In the wake of the hues and cries, former ambassadors have called on the government to protect Nigerians in prisons abroad.

A former Nigerian ambassador to Mexico, Ogbole Amedu-Ode, advised Nigeria to engage the local authorities through its missions, especially in situations of perceived miscarriage of justice.

Amedu-Ode said, “During the trials (court proceedings), the Nigerian mission must ensure that there is no miscarriage of justice and the detention facilities and conditions the suspects/convicts are kept meet the standards of international best practice.

An ex-diplomat, Rasheed Akinkuolie, said, “The Nigerian embassy in Addis Ababa should visit the prisons regularly to review individual cases and engage the host authorities to seek deportation of individuals, who did not commit murder or such grievous offences.
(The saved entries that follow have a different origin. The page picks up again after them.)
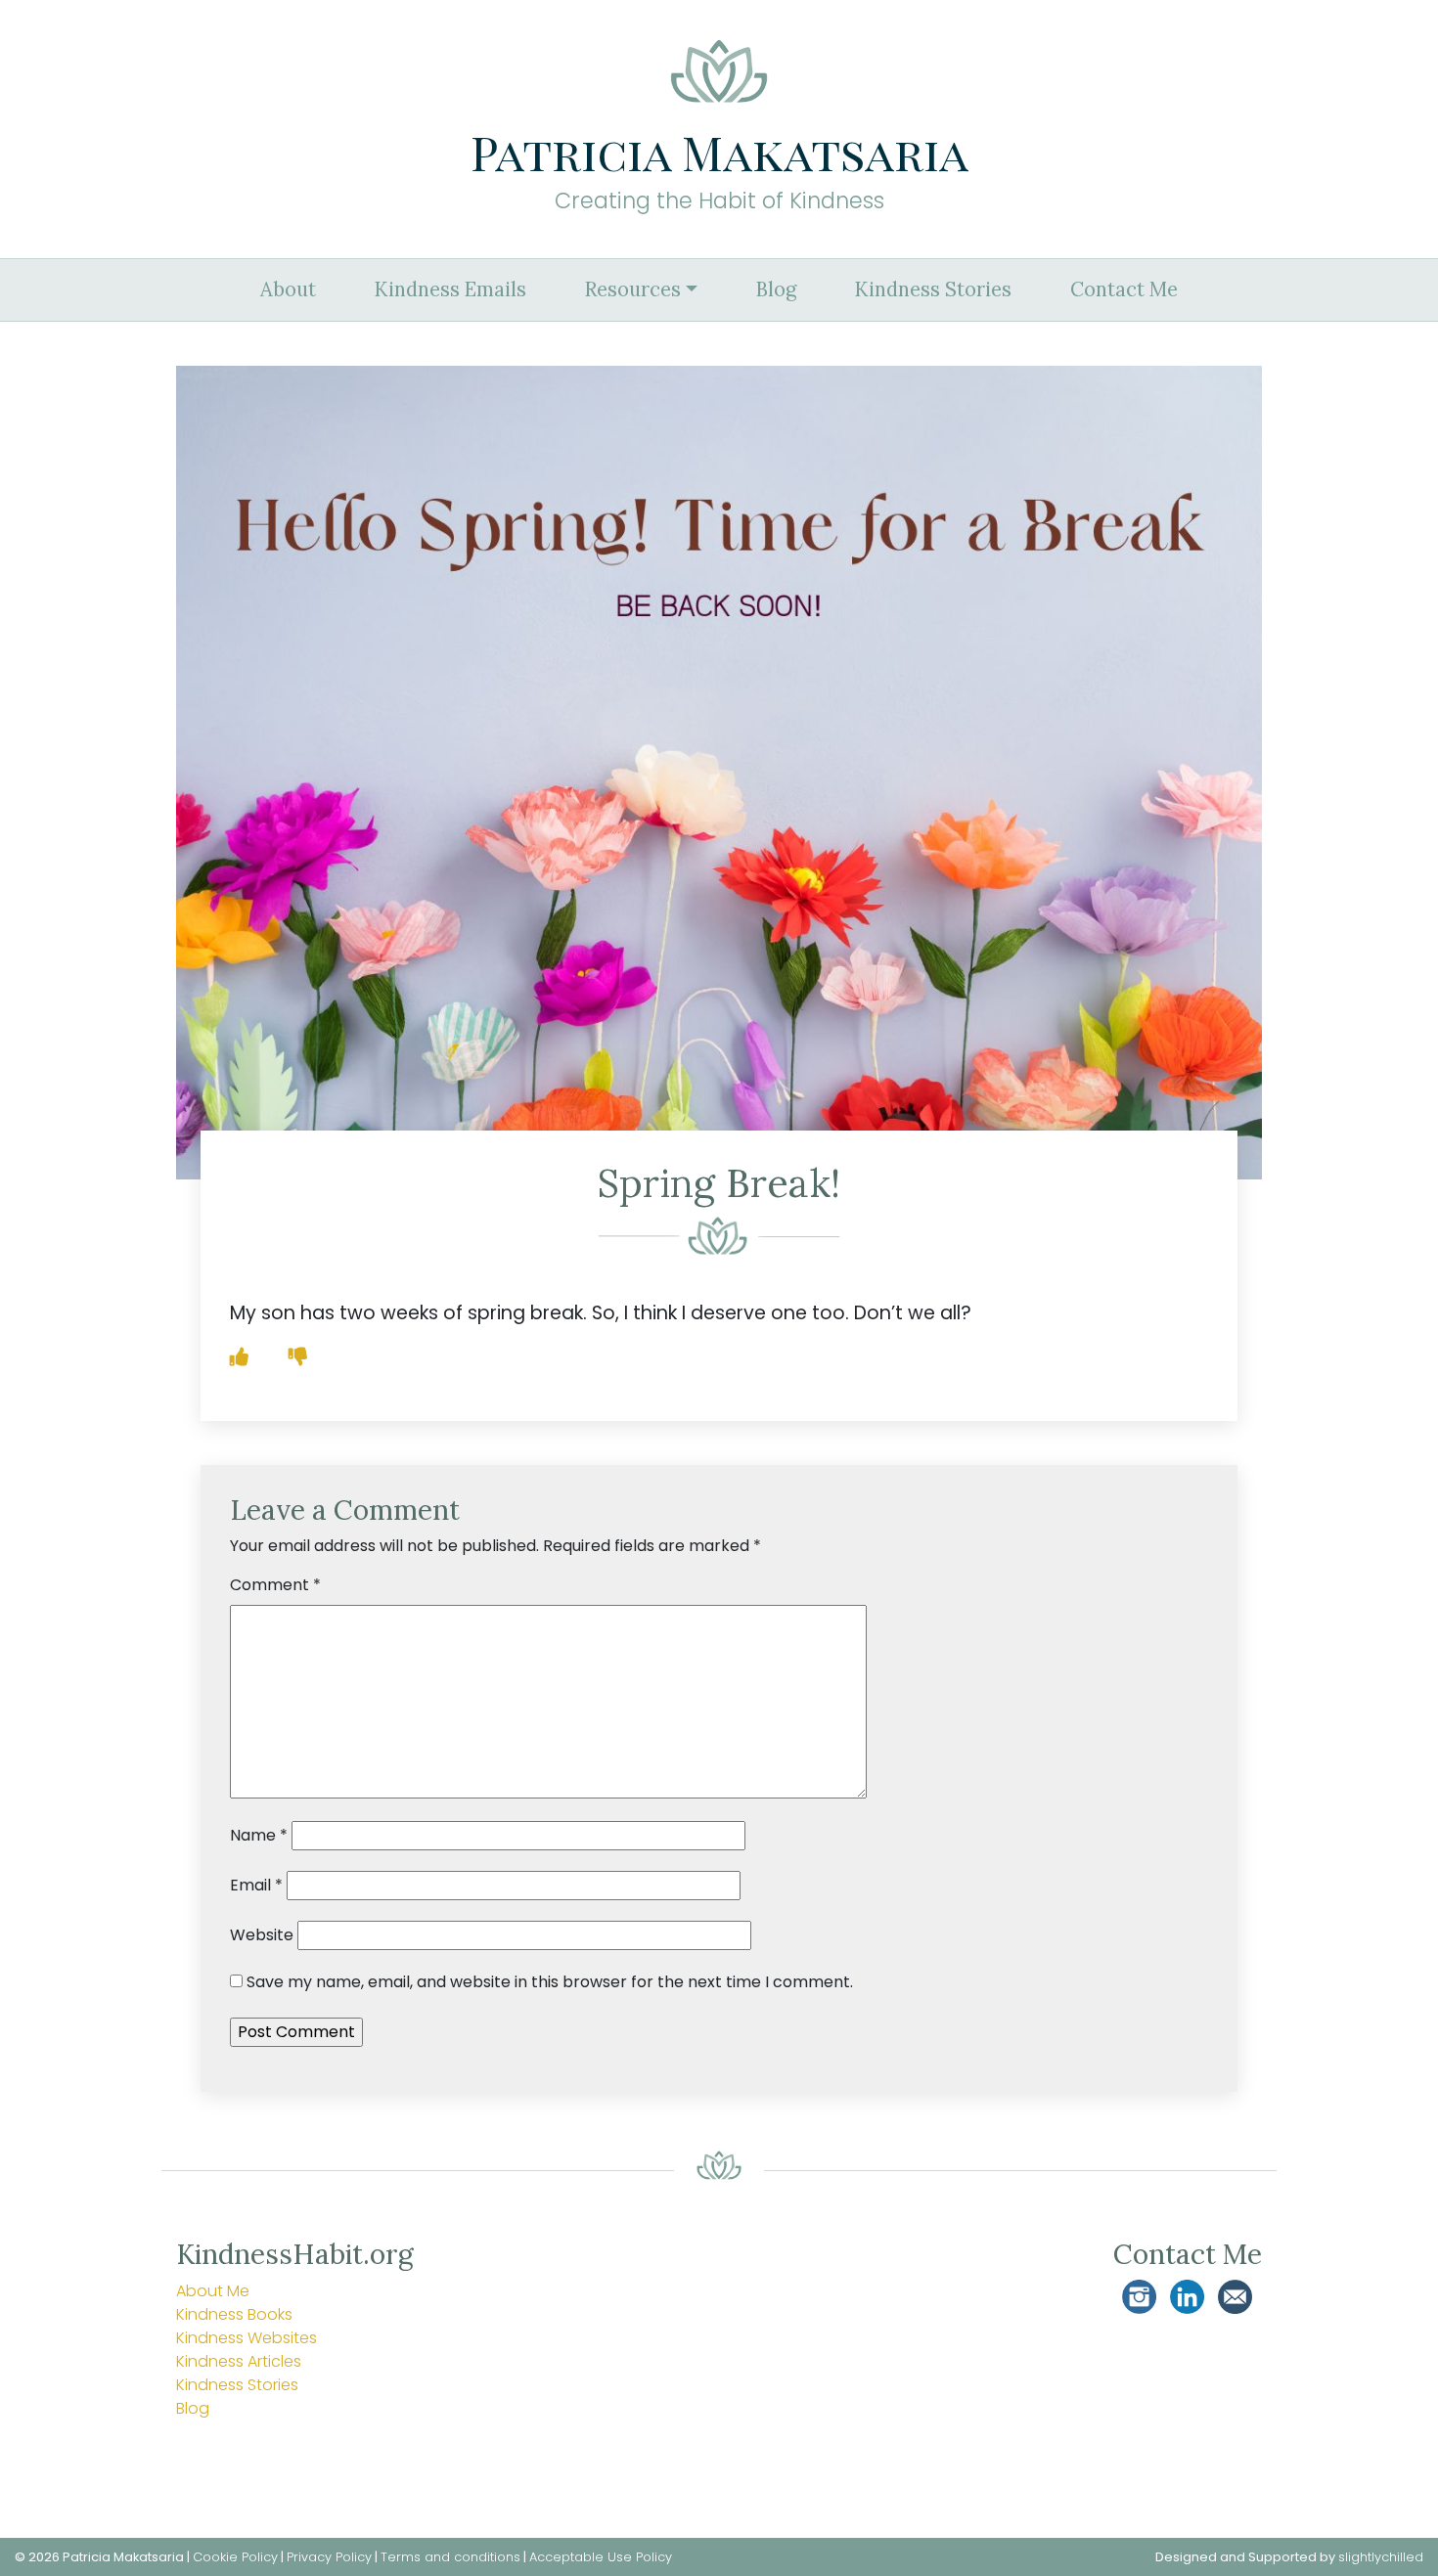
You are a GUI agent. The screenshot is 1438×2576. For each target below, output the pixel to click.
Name (259, 1835)
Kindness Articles (238, 2361)
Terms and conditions (450, 2557)
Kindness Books (234, 2314)
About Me (212, 2291)
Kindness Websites (246, 2338)
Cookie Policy (235, 2557)
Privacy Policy (329, 2557)
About (288, 289)
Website (261, 1935)
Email (256, 1885)
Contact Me (1124, 289)
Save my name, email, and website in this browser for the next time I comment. (550, 1982)
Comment (275, 1585)
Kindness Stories (933, 289)
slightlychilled (1380, 2557)
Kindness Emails (450, 289)
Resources (633, 289)
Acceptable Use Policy (600, 2557)
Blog (776, 289)
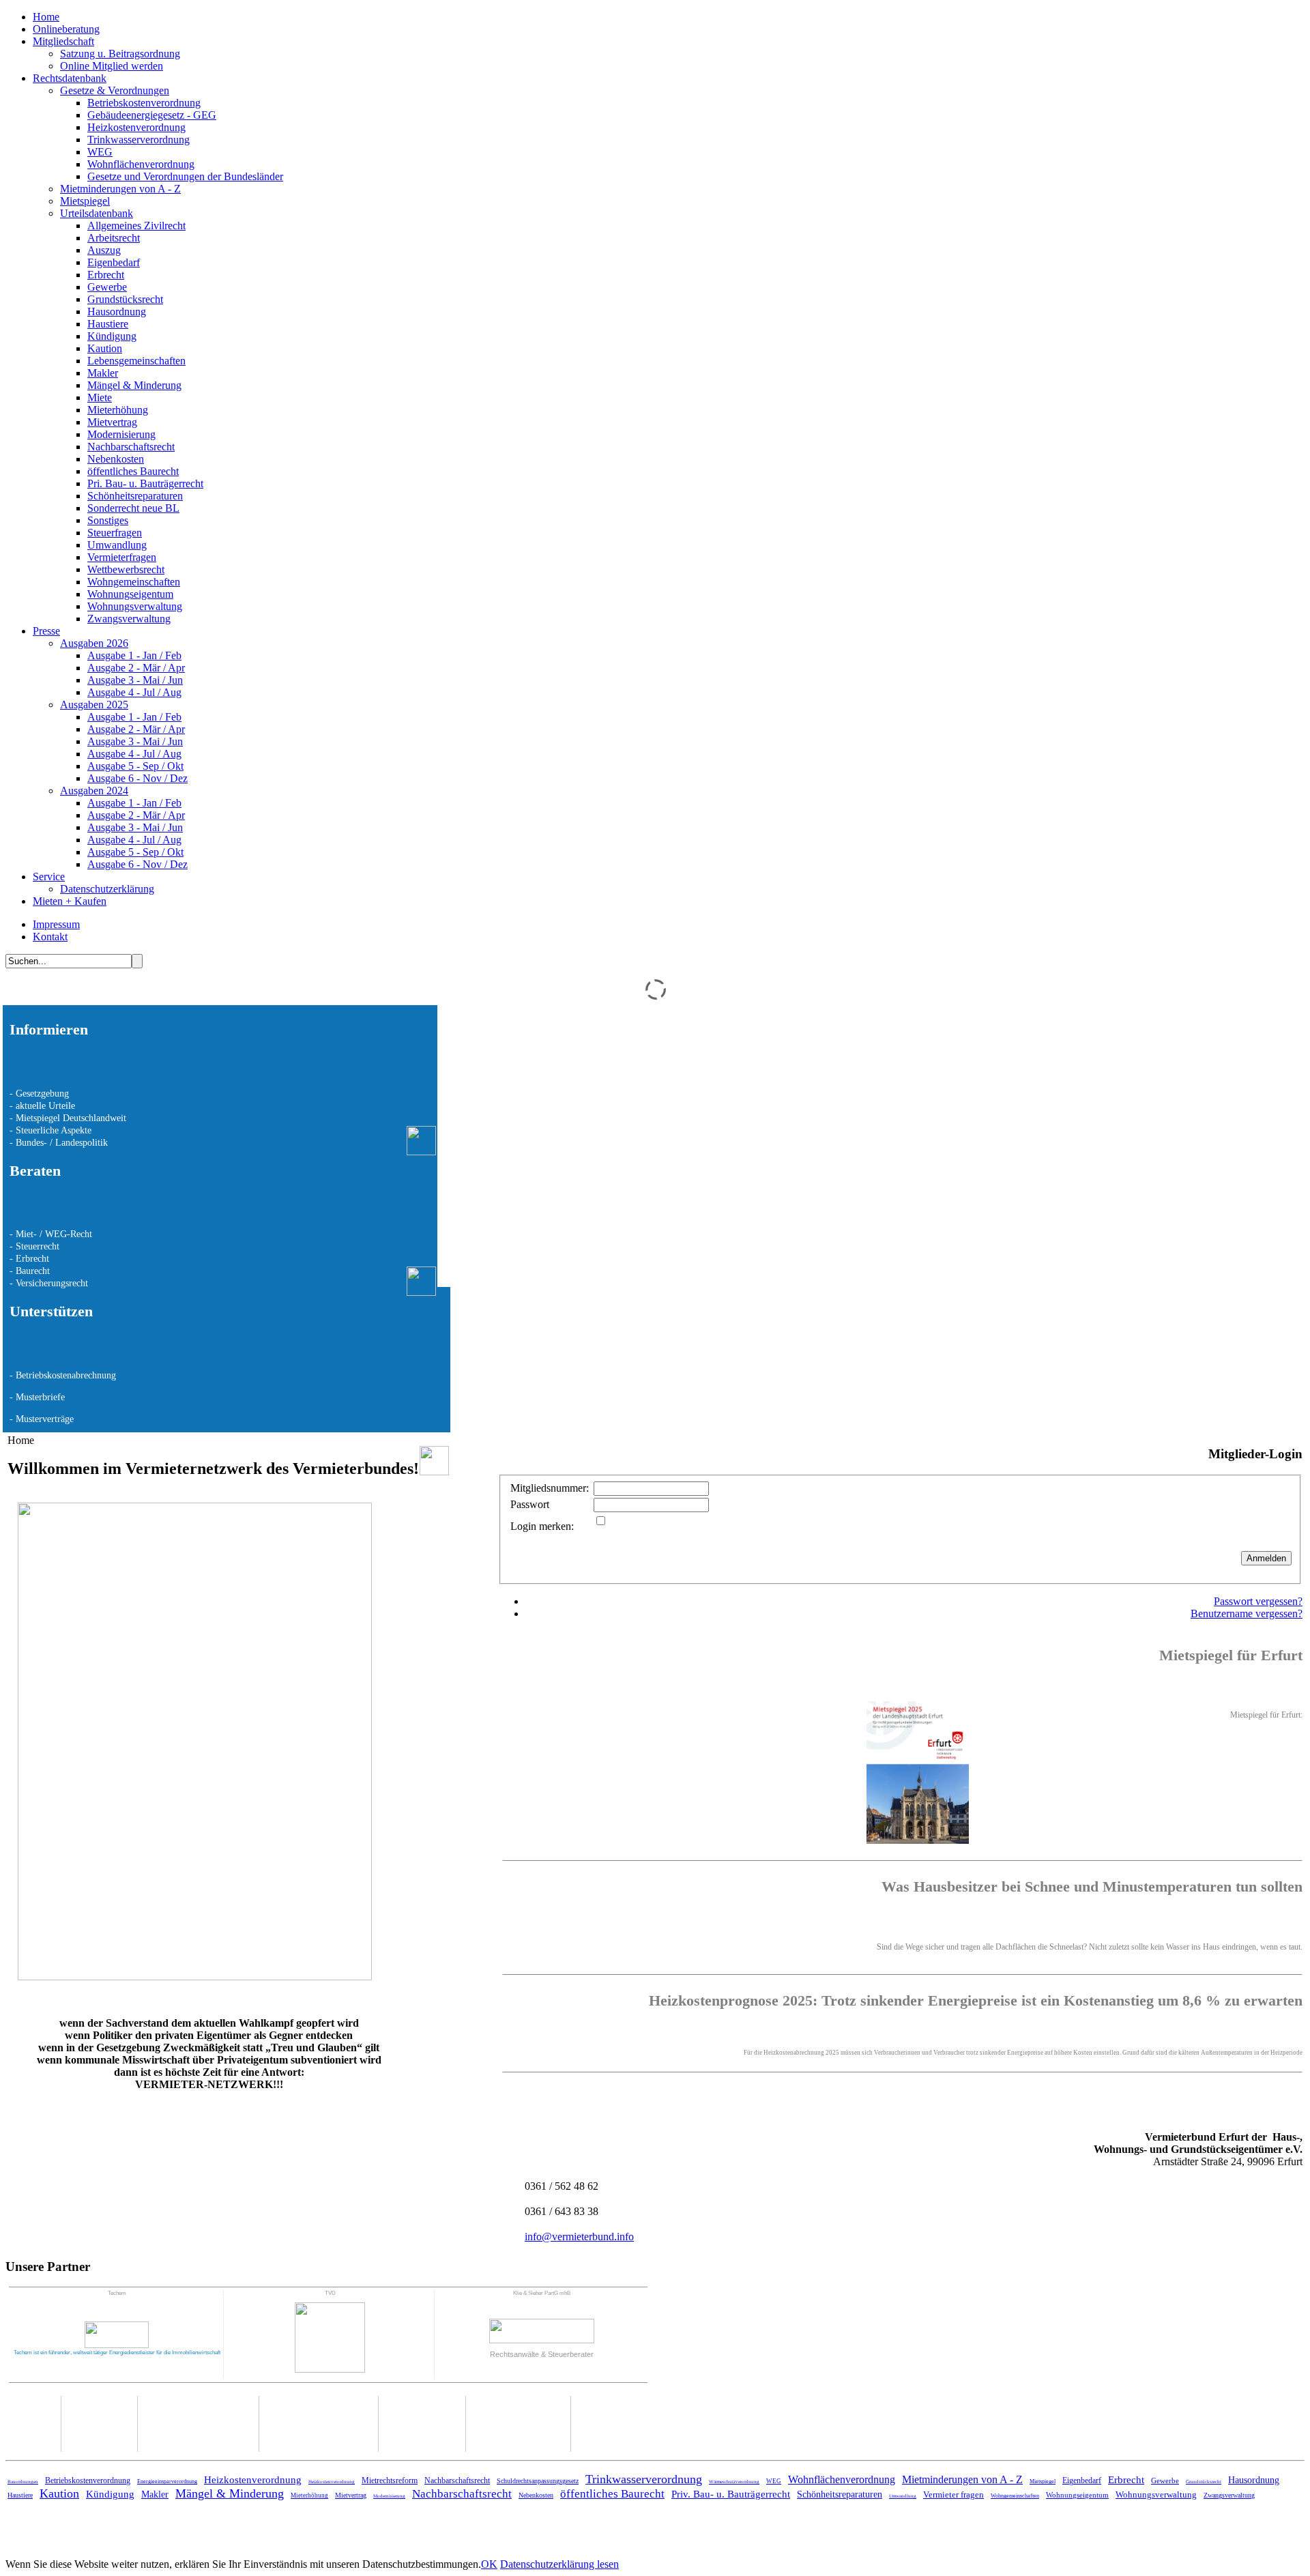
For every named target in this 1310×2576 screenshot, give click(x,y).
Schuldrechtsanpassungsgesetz (538, 2481)
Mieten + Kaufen (69, 901)
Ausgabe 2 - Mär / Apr (136, 668)
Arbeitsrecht (113, 238)
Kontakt (50, 936)
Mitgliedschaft (63, 41)
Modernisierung (121, 434)
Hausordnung (116, 311)
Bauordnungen (23, 2482)
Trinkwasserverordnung (138, 139)
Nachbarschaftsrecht (131, 446)
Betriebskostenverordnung (144, 102)
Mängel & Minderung (134, 385)
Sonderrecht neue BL (133, 508)
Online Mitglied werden (111, 66)
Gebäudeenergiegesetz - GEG (151, 115)
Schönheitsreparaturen (135, 496)
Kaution (104, 348)
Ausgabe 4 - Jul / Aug (134, 692)
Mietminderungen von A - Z (120, 188)
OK (489, 2564)
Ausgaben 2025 (94, 704)
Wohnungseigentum (130, 594)
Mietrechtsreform (390, 2480)
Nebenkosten (115, 459)
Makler (102, 373)
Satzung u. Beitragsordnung (120, 53)
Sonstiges (107, 520)
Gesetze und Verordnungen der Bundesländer (185, 176)
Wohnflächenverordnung (140, 164)
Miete (99, 397)
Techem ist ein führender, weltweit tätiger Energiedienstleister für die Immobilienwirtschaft (117, 2352)
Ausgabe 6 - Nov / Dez (137, 778)
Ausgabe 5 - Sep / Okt (135, 766)
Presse (46, 631)
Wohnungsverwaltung (134, 606)
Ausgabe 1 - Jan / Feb (134, 655)
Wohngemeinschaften (133, 582)
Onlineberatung (66, 29)
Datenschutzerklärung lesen (559, 2564)
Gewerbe (107, 287)
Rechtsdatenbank (69, 78)
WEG (100, 152)
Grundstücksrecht (125, 299)
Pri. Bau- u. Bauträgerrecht (145, 483)
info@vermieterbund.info (579, 2236)
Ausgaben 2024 (94, 790)
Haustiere (107, 324)
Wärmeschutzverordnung (734, 2482)
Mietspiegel (85, 201)
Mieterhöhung (117, 410)
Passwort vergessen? (1258, 1601)
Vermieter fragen (953, 2494)
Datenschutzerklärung (107, 889)
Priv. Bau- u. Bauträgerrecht (730, 2494)
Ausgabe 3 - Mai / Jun (135, 680)
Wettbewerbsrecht (125, 569)
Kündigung (111, 336)
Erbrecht (105, 274)
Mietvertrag (112, 422)
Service (49, 876)
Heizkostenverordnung (136, 127)
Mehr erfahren (1268, 1854)
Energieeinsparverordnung (167, 2481)
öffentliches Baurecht (133, 471)
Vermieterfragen (121, 557)
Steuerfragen (114, 532)
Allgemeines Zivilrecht (136, 225)
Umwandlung (117, 545)
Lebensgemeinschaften (136, 360)
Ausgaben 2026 (94, 643)
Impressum (56, 924)
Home (46, 17)
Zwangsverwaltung (129, 618)
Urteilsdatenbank (96, 213)
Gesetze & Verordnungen (114, 90)
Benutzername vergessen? (1246, 1613)
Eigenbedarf (113, 262)
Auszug (104, 250)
Visits should be at least once a month with the leaders of the Nigerian communities.

“Permission should be sought to deport those who are very sick. The prison authorities will be very cautious in maltreating Nigerians, knowing that the Embassy will be displeased to receive reports of Nigerians subjected to torture.”

As of the time of filing this story, the Ethiopia embassy in Nigeria had yet to respond to a mail seeking its comment on the conditions of the detainees.

When contacted on the phone, an embassy official referred all inquiries to the Nigerian High Commission in Ethiopia.

However, the MFA in a statement signed by its Spokesperson, Francisca Omayuli, on October 3, 2023, said the Ministry was in the process of concluding a Memorandum of Understanding on the transfer of prisoners with the Ethiopian government.

Omayuli said, “There are over 270 Nigerian nationals serving various prison terms in Ethiopia. Most of them are incarcerated for drug-related offences. The Nigerian Mission in Addis Ababa, as with other Nigerian Missions world over, embarks on regular consular visits to these prisons to ascertain and attend to the wellbeing of Nigerian inmates, and in the same vein engage with host authorities on their behalf.

“The Ethiopian authorities, on the other hand, have always maintained that Nigerian inmates are not treated differently from other inmates, Ethiopian inmates inclusive. Scarce resources and budgetary constraints, amidst the growing number of inmates, often feature as the main challenge for the prison authorities.

“It is in this regard, that the Federal Government of Nigeria, in response to the demands of Nigerian inmates, is in the process of concluding a Memorandum of Understanding on the Transfer/Exchange of Prisoners with the Ethiopian Government.

“When finalised, this will enable Nigerian inmates to complete their jail terms in Nigeria, where their family members could complement the government’s efforts towards their maintenance in prison.”